■ **Listed entries**:
----

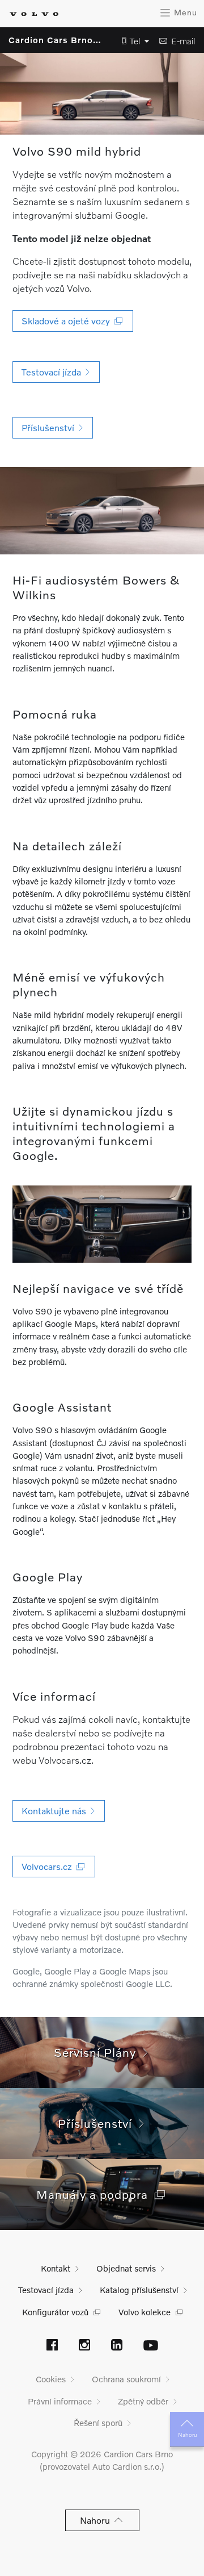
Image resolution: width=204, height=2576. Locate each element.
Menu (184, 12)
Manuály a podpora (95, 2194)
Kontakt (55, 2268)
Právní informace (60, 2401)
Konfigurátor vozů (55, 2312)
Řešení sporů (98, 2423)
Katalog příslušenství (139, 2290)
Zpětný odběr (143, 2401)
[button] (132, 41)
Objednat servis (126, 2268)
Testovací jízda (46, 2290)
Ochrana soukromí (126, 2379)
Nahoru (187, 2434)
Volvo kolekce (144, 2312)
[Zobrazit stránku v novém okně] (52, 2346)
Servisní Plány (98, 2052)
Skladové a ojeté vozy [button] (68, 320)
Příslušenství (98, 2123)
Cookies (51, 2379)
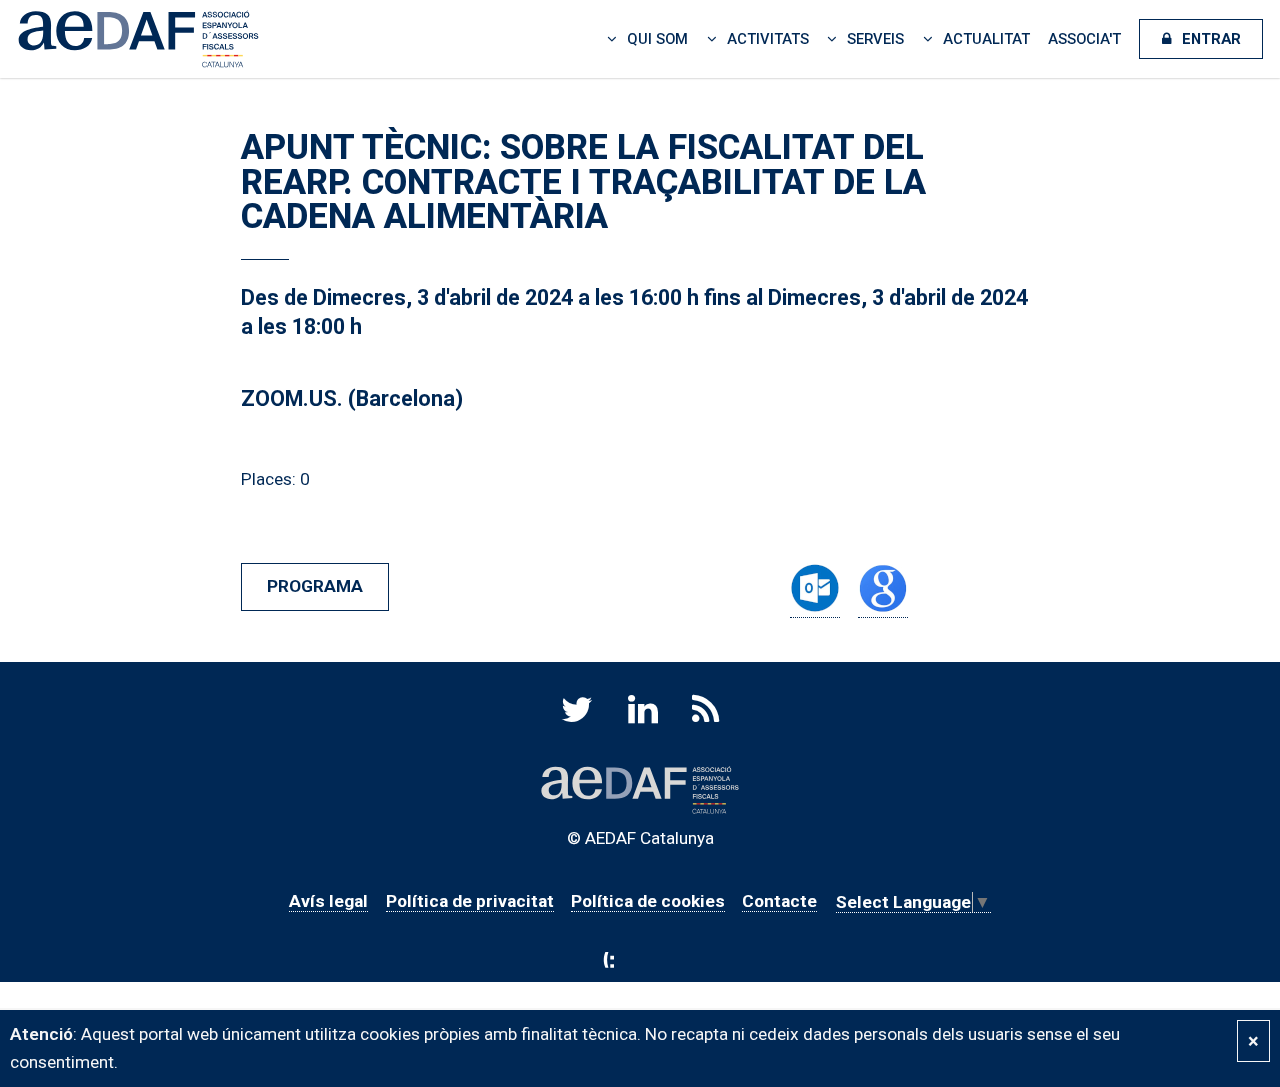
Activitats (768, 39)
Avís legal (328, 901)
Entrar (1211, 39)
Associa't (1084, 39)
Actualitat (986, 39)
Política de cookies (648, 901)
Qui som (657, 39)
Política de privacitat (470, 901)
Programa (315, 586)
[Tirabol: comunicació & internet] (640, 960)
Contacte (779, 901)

----

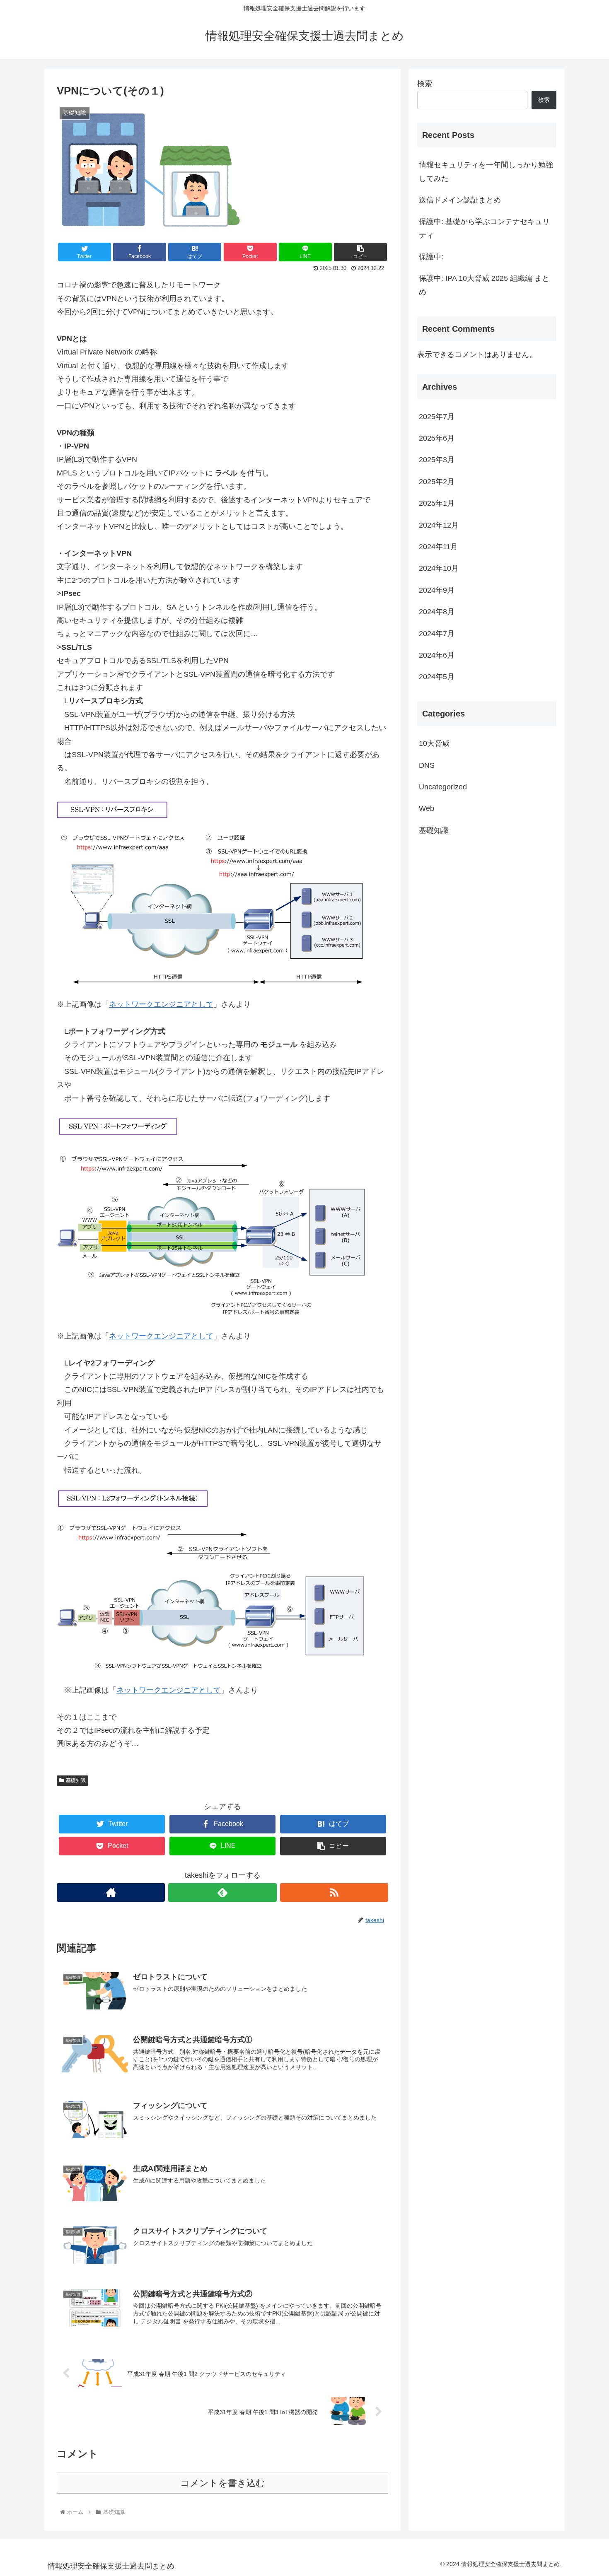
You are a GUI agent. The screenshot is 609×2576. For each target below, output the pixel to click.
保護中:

----

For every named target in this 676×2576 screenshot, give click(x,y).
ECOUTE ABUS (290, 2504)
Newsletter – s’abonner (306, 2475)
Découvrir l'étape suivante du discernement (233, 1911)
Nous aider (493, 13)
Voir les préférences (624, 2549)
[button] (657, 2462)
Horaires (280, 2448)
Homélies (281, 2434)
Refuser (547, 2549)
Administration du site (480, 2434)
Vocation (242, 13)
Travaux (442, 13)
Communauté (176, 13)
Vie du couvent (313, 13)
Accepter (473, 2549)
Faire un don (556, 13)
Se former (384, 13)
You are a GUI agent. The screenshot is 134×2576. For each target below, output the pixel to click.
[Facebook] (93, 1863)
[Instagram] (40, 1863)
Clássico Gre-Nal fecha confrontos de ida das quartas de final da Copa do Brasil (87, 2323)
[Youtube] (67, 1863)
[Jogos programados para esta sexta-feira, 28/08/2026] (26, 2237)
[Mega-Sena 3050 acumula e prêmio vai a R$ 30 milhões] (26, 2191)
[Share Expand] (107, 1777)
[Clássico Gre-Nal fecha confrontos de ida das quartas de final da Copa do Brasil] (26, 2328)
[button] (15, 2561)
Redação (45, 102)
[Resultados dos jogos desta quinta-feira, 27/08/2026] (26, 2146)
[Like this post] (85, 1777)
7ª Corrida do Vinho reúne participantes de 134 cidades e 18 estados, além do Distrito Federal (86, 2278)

----

■ **Task objective**: Search the material above for the string "this", and copy every line in which it turns up.

■ **Task solution**:
For every named target in this 676×2576 screenshot, give click(x,y).
[Like this post] (85, 1777)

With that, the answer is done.